Copy out every line in the records below that contains the string "element". Match case exactly.

== DATA SHOWN

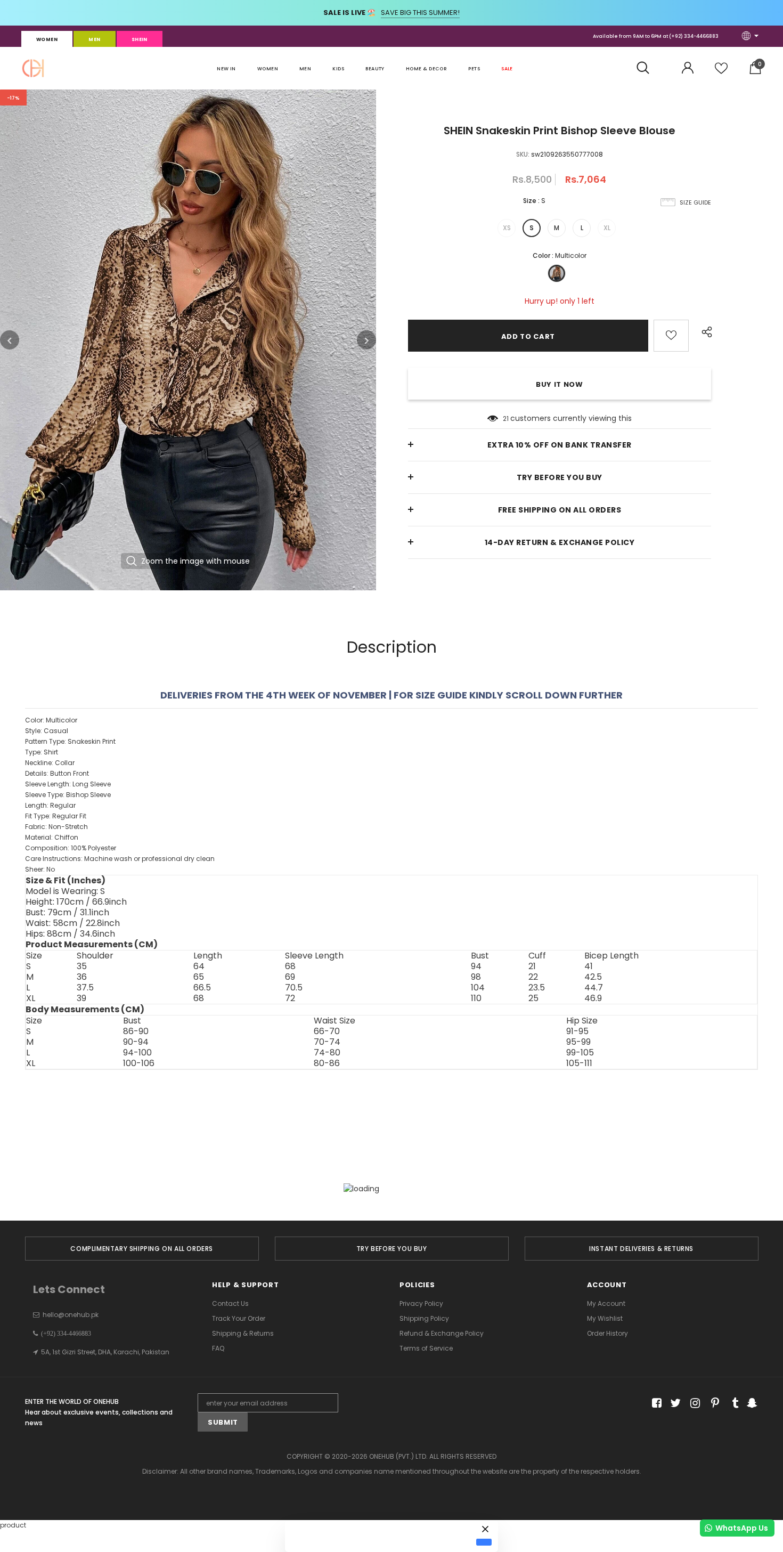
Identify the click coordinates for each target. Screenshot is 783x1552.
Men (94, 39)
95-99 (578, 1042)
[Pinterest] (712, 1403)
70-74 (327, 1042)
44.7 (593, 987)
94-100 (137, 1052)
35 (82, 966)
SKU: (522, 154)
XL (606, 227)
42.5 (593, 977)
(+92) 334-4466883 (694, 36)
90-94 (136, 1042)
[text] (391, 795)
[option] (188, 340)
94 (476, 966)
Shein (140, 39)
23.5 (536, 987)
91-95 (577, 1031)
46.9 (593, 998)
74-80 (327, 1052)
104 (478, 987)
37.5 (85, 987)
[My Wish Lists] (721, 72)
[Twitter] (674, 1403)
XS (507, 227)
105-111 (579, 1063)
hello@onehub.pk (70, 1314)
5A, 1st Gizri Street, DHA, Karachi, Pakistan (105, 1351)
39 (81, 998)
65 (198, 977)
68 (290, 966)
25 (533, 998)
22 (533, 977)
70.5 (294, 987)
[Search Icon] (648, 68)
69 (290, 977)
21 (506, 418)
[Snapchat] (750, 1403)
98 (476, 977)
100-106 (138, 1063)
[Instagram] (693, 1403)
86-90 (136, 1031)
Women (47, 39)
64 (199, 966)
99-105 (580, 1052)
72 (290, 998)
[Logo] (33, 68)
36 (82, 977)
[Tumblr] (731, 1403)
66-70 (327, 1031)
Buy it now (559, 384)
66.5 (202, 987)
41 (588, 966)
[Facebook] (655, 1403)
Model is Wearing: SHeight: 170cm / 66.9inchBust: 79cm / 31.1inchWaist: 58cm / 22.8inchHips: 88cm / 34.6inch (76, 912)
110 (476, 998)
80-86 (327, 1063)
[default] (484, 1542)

====
== DATA SHOWN

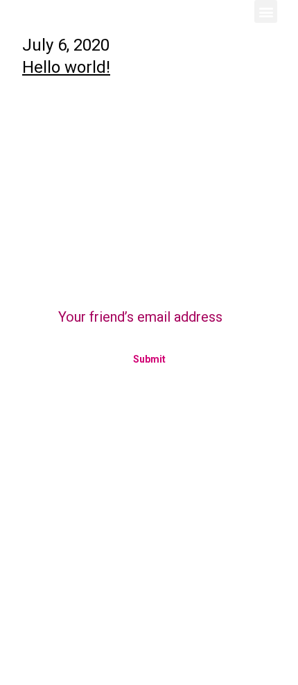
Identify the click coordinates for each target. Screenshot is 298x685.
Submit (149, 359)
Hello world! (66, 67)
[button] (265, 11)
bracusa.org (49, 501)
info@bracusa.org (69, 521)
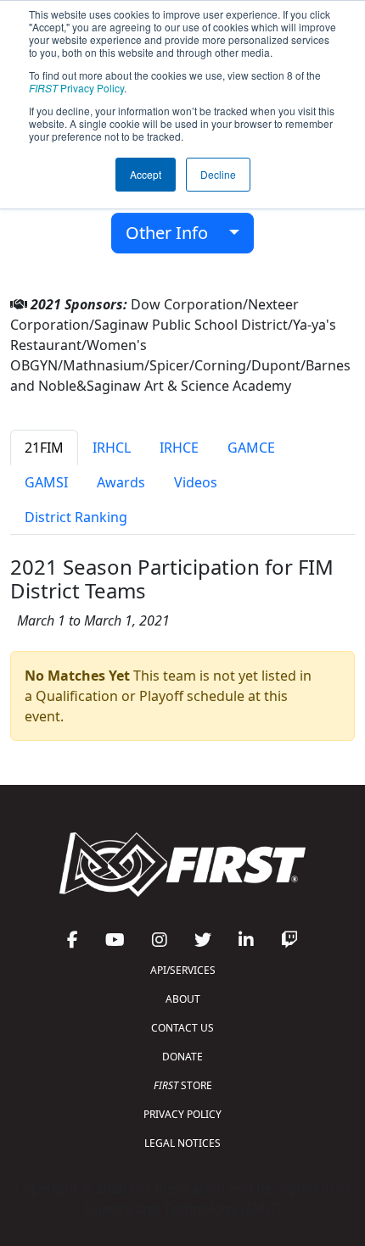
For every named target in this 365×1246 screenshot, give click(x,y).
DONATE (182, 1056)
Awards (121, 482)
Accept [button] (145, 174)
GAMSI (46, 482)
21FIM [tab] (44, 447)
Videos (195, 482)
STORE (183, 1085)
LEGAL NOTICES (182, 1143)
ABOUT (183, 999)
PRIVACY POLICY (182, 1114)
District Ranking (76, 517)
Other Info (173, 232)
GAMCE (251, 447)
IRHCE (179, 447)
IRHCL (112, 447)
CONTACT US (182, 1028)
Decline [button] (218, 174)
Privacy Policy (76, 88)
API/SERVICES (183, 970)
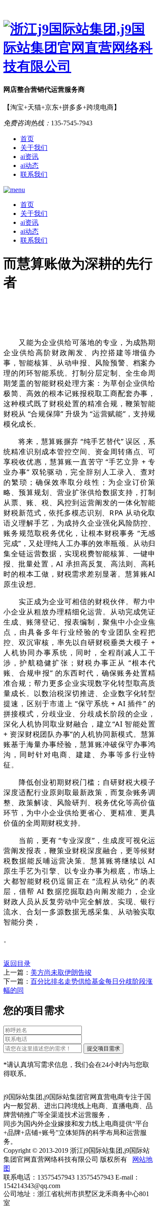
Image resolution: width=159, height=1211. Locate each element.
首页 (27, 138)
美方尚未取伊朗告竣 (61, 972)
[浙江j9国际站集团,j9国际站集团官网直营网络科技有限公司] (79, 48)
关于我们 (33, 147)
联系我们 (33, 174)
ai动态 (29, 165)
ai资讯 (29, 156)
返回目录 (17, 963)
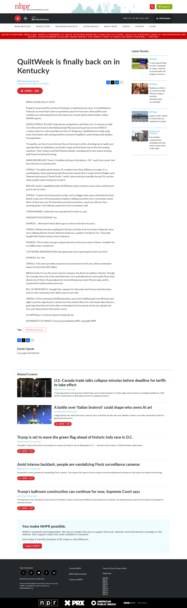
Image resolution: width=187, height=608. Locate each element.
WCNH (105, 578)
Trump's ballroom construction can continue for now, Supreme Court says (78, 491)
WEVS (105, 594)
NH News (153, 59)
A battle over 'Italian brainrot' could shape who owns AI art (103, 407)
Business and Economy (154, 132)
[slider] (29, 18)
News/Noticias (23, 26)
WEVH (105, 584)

====

PROBLEM SOLUTION ▸
Image resolution: width=159, height=1211. Locate each element.
Image resolution: width=187, height=608. Locate each element.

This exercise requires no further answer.